What the task requires:
Output the listing below exactly, minus its images.
============================================================
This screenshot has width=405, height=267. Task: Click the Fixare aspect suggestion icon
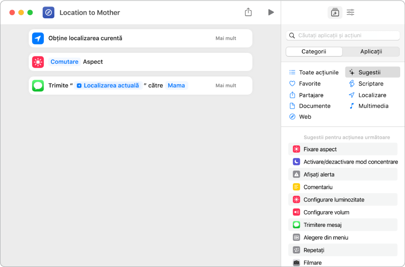[296, 149]
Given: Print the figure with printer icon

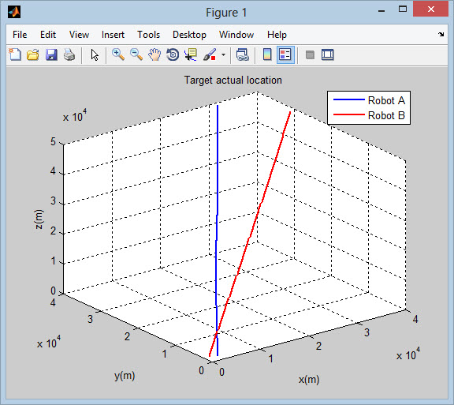Looking at the screenshot, I should [69, 54].
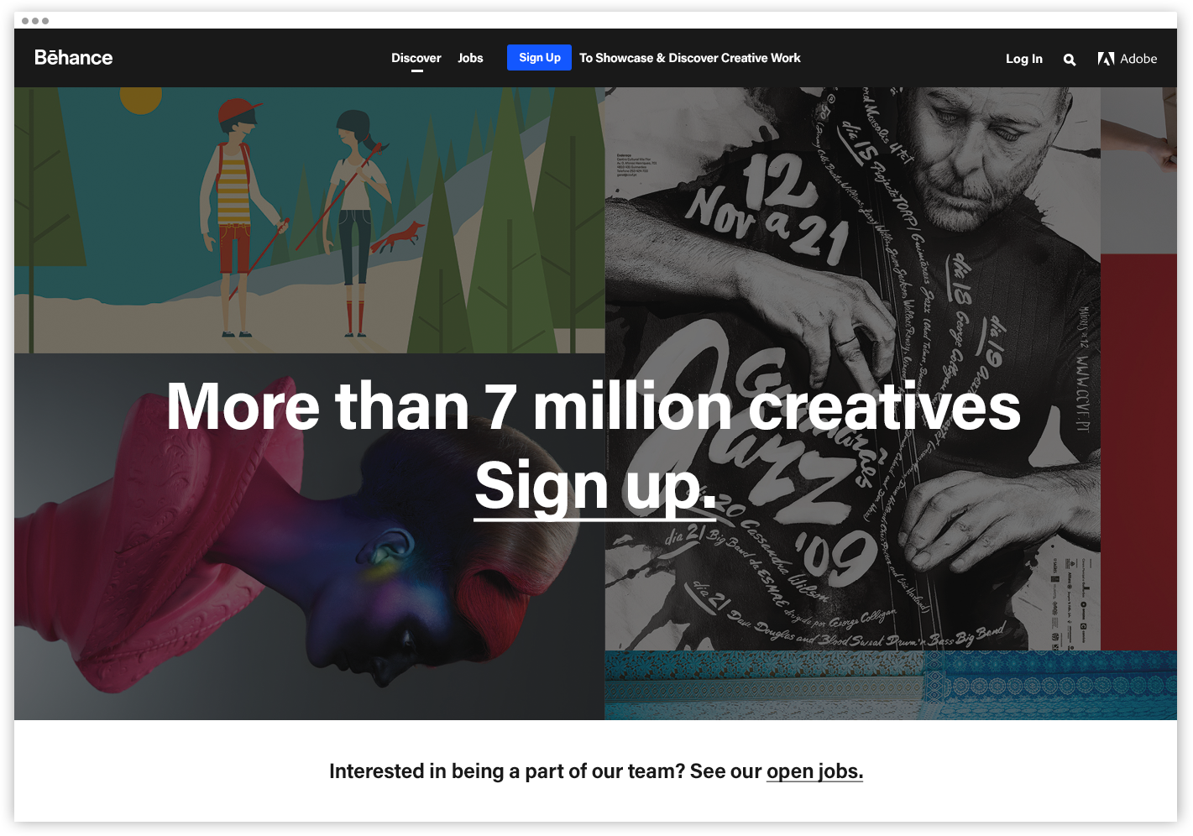Click the Log In link

point(1023,59)
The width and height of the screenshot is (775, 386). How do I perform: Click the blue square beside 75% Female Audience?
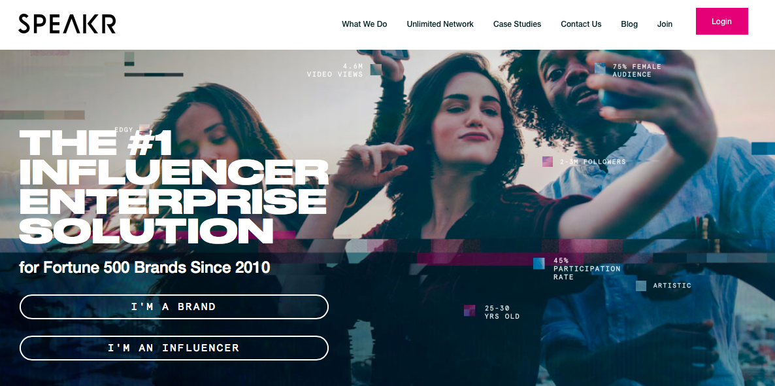click(x=600, y=69)
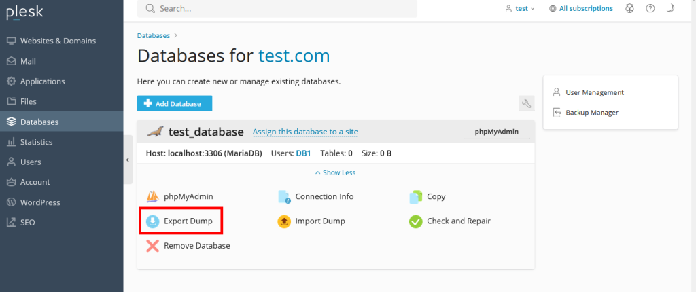Click the Add Database button
Image resolution: width=696 pixels, height=292 pixels.
pos(175,103)
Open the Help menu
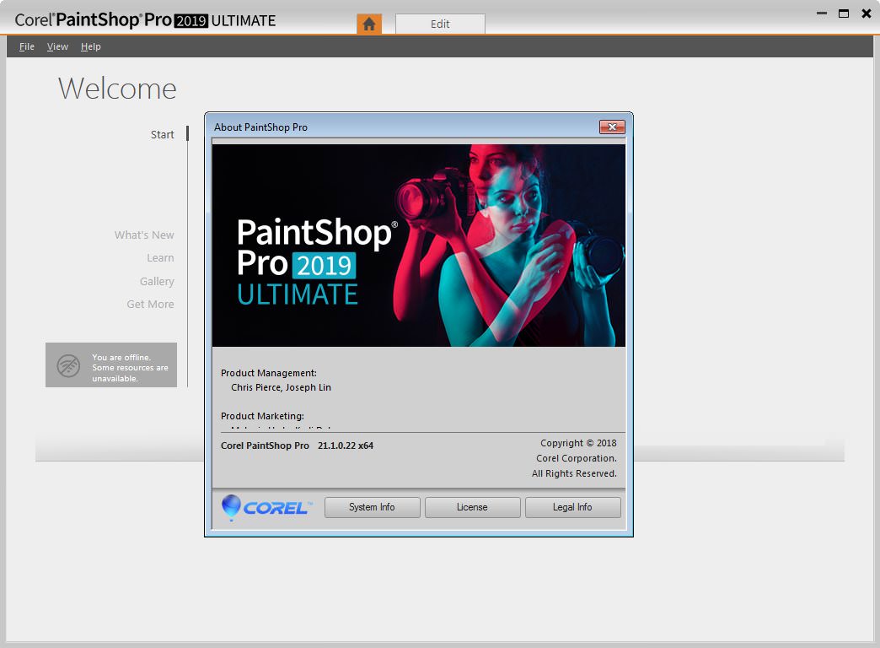This screenshot has height=648, width=880. [x=90, y=46]
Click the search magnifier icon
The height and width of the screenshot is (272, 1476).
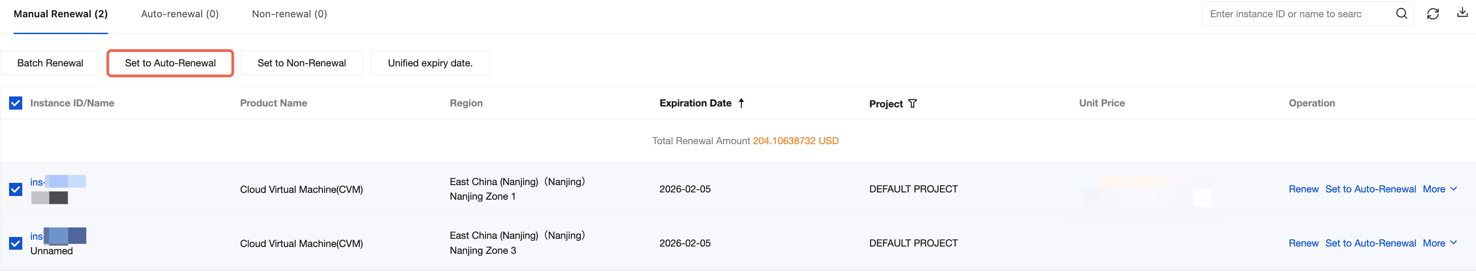point(1401,14)
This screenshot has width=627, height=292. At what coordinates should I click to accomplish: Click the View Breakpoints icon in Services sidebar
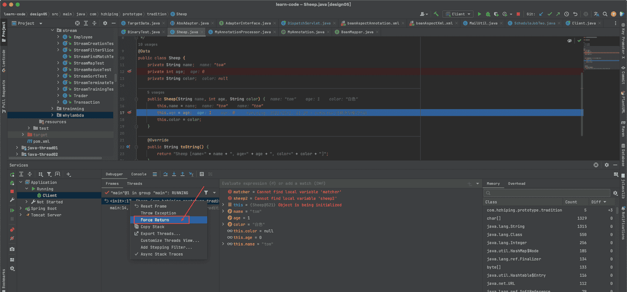tap(12, 229)
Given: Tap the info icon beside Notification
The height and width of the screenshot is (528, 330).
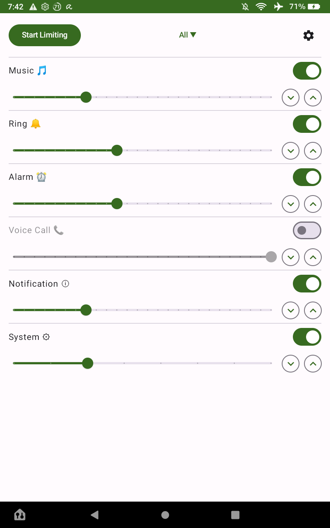Looking at the screenshot, I should (65, 284).
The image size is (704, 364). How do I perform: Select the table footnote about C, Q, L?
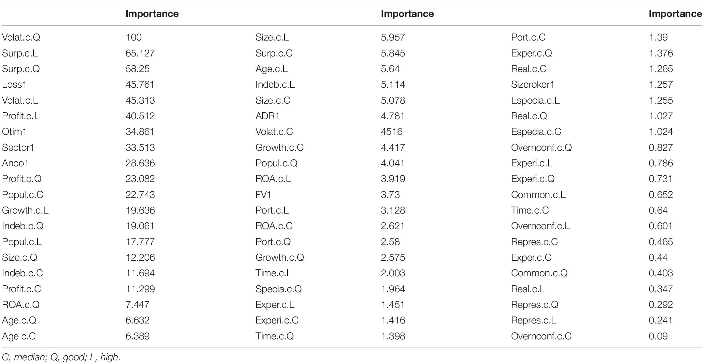pyautogui.click(x=61, y=357)
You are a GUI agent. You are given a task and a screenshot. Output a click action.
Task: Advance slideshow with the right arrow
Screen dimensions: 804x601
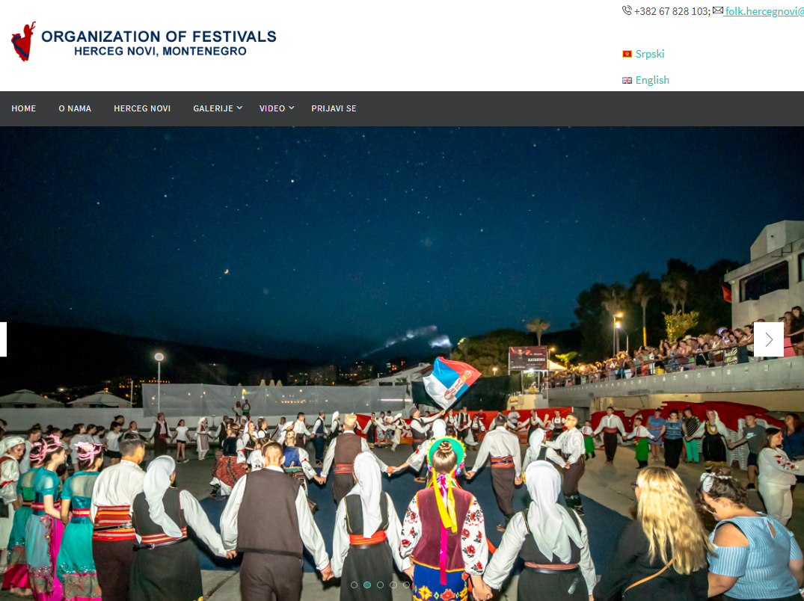[769, 339]
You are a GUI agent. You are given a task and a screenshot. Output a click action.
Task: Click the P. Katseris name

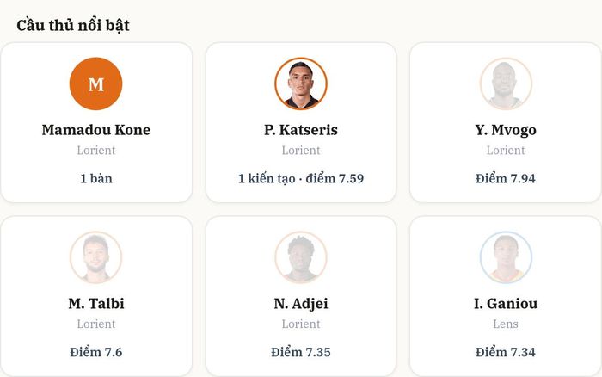(x=301, y=130)
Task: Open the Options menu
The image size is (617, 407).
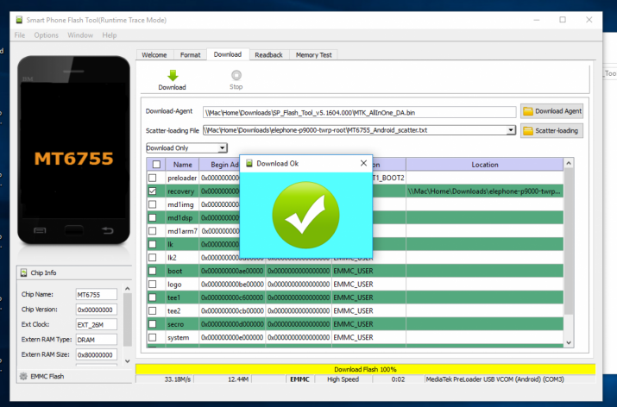Action: [x=46, y=35]
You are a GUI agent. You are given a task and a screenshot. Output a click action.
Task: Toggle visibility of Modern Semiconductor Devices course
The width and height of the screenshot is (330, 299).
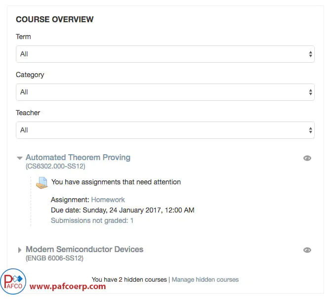tap(307, 250)
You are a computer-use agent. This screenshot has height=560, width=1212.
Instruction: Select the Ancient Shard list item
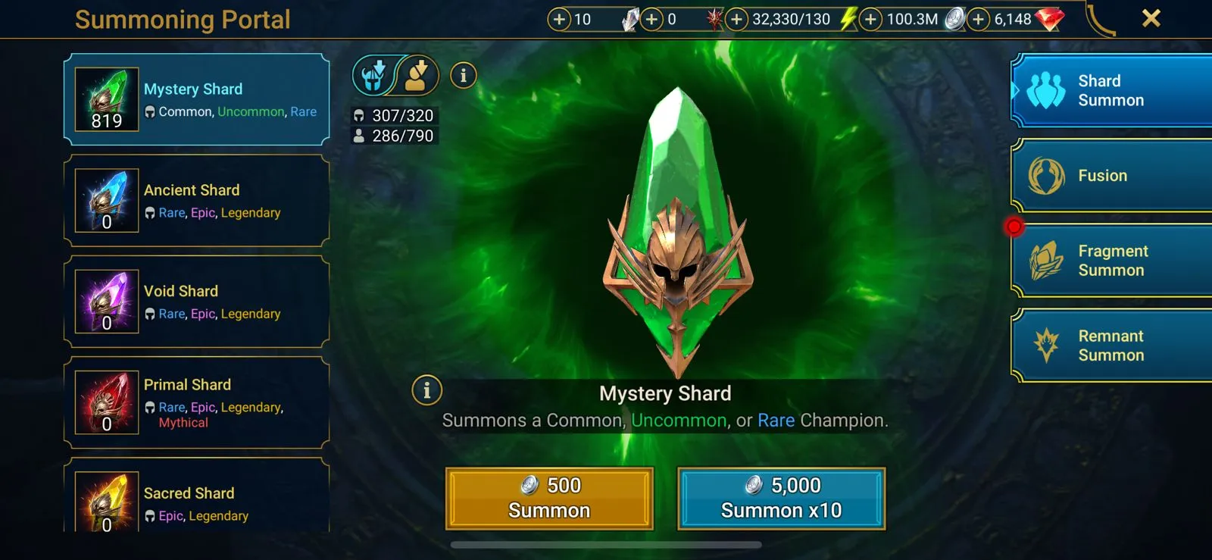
============================================================
Expected output:
This screenshot has width=405, height=267. Task: Click the Fixare aspect suggestion icon
[296, 149]
Given: Print the figure with printer icon

Looking at the screenshot, I should [69, 54].
Click the Log In link

point(1023,59)
The width and height of the screenshot is (775, 386). How do I perform: Click the blue square beside 75% Female Audience?
click(x=600, y=69)
Click the Add Database button
Image resolution: width=696 pixels, height=292 pixels.
pos(175,103)
Open the Help menu
This screenshot has height=648, width=880. [x=90, y=46]
Click the search magnifier icon
The height and width of the screenshot is (272, 1476).
point(1401,14)
This screenshot has width=627, height=292. At what coordinates should I click to accomplish: Click the View Breakpoints icon in Services sidebar
tap(12, 229)
Given: Tap the info icon beside Notification
The height and width of the screenshot is (528, 330).
Looking at the screenshot, I should (65, 284).
The image size is (704, 364). How do I perform: Select the table footnote about C, Q, L?
pyautogui.click(x=61, y=357)
You are a GUI agent. You are given a task and a screenshot. Output a click action.
Task: Advance slideshow with the right arrow
Screen dimensions: 804x601
[769, 339]
You are a GUI agent. You are given a task and a screenshot. Output a click action.
Task: Click the P. Katseris name

(x=301, y=130)
Task: Open the Options menu
The image size is (617, 407).
Action: [x=46, y=35]
You are a GUI agent. You are given a task and a screenshot. Output a click action.
Task: Toggle visibility of Modern Semiconductor Devices course
The width and height of the screenshot is (330, 299).
tap(307, 250)
You are a computer-use agent. This screenshot has height=560, width=1212.
Instruction: Select the Ancient Shard list item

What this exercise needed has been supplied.